Riccione, 15 anni fa la morte della ragazza dei delfini: il suo assassino presto sarà libero

La sera del 2 febbraio di 15 anni fa Alessandro Doto uccise con 25 coltellate Tamara Monti, 37 anni, addestratrice di delfini di Oltremare. Tra poche settimane il suo assassino tornerà ad essere un uomo libero. Avrà infatti finito di scontare la condanna a 14 anni inflittagli dal Gup del Tribunale di Rimini Lorena Mussoni e poi confermata dalla Corte d’Appello di Bologna. Una sentenza mite arrivata a seguito dell’esito delle perizie che stabilirono la sua semi-infermità mentale. La buona condotta gli è valsa poi l’ulteriore riduzione della pena di altri due anni. Alessandro Doto però già da tempo ha lasciato il regime detentivo. Vive e lavora in una comunità terapeutica del forlivese che può lasciare ogni weekend per far ritorno dai genitori. A breve terminerà di scontare anche i tre anni della misura di sicurezza accessoria disposta dai giudici una volta scontata la condanna.

La tragedia

Tamara Monti venne trucidata poche ore prima del suo trasferimento nella nuova casa dove dal giorno dopo sarebbe dovuta andare a vivere con il proprio compagno. Da tempo era finita nel mirino di Doto che disse di essere «esasperato» dal continuo abbaiare dei cani della coppia. Una «esasperazione» scoppiata la sera del 2 febbraio 2007. Ben 25 le coltellate inferte dall’assassino che infierì con tale violenza sul corpo e il viso della vittima anche dopo la morte da piegare la lama del lungo coltellaccio usato per l’esecuzione. Una vera e propria mattanza cui Tamara, come ricostruito dai carabinieri e dall’anatomo patologo incaricato dell’autopsia, il professor Giuseppe Fortuni, cercò disperatamente di sottrarsi.

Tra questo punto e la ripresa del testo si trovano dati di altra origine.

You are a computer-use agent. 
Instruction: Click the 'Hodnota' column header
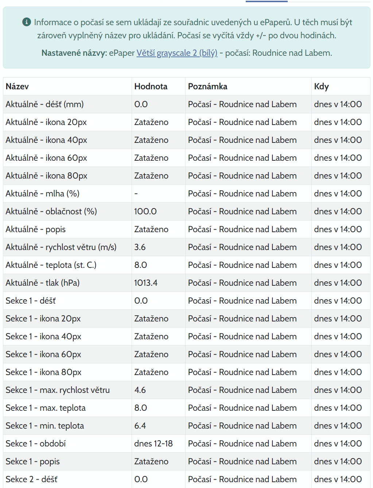(x=151, y=86)
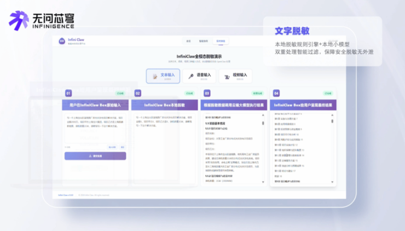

L’avvocato Stefano Caroli che ha continuato a seguire Doto e il collega Moreno Maresi che l’hanno difeso in entrambi i processi, avevano anche tentato la carta della totale infermità di mente. La perizia dell’accusa era invece arrivata alla conclusione che Doto soffriva di un «grave e delirante disturbo della personalità» che si esprimeva in una «forte aggressività» e nell’«incapacità di controllare i propri impulsi».